- TASK DATA -

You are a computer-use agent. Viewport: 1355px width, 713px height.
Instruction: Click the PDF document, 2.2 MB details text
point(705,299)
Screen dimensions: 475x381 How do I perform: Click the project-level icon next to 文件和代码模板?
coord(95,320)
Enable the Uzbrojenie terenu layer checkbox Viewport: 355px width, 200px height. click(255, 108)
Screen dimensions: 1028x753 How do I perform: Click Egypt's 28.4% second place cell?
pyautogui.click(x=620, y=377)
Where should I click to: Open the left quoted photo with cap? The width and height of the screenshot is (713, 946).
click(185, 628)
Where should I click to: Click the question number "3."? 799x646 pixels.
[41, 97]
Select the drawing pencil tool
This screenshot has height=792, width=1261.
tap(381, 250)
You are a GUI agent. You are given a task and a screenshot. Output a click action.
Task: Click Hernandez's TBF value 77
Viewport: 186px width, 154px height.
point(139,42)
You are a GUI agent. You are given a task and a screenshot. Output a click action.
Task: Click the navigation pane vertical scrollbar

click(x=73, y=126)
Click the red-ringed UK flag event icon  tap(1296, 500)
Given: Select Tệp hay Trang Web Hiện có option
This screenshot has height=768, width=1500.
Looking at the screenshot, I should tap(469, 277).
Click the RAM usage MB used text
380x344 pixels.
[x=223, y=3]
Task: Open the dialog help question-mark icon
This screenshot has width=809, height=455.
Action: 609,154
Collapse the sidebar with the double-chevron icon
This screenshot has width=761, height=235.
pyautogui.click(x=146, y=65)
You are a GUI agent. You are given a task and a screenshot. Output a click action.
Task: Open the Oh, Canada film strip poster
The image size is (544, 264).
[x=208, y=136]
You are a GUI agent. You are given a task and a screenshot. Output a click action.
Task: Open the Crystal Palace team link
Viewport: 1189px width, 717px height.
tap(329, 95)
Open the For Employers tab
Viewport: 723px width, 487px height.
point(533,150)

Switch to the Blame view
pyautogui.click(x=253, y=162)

- DESCRIPTION OF THE TASK -
Beginning with the line that contains "Where should I click to: Open", retype every remaining line of the listing exactly, ending with the last one.

- RESULT FOR THIS EXERCISE -
Where should I click to: Open the left quoted photo with cap? The width and height of the screenshot is (713, 946).
click(185, 628)
Where should I click to: Click the question number "3."? 799x646 pixels.
[41, 97]
Select the drawing pencil tool
This screenshot has height=792, width=1261.
tap(381, 250)
You are a GUI agent. You are given a task and a screenshot. Output a click action.
Task: Click Hernandez's TBF value 77
Viewport: 186px width, 154px height.
point(139,42)
You are a GUI agent. You are given a task and a screenshot. Output a click action.
Task: Click the navigation pane vertical scrollbar

click(x=73, y=126)
Click the red-ringed UK flag event icon  tap(1296, 500)
Given: Select Tệp hay Trang Web Hiện có option
This screenshot has height=768, width=1500.
Looking at the screenshot, I should tap(469, 277).
Click the RAM usage MB used text
380x344 pixels.
[x=223, y=3]
Task: Open the dialog help question-mark icon
This screenshot has width=809, height=455.
Action: 609,154
Collapse the sidebar with the double-chevron icon
This screenshot has width=761, height=235.
pyautogui.click(x=146, y=65)
You are a GUI agent. You are given a task and a screenshot. Output a click action.
Task: Open the Oh, Canada film strip poster
The image size is (544, 264).
[x=208, y=136]
You are a GUI agent. You are given a task and a screenshot. Output a click action.
Task: Open the Crystal Palace team link
Viewport: 1189px width, 717px height.
tap(329, 95)
Open the For Employers tab
Viewport: 723px width, 487px height.
point(533,150)

Switch to the Blame view
pyautogui.click(x=253, y=162)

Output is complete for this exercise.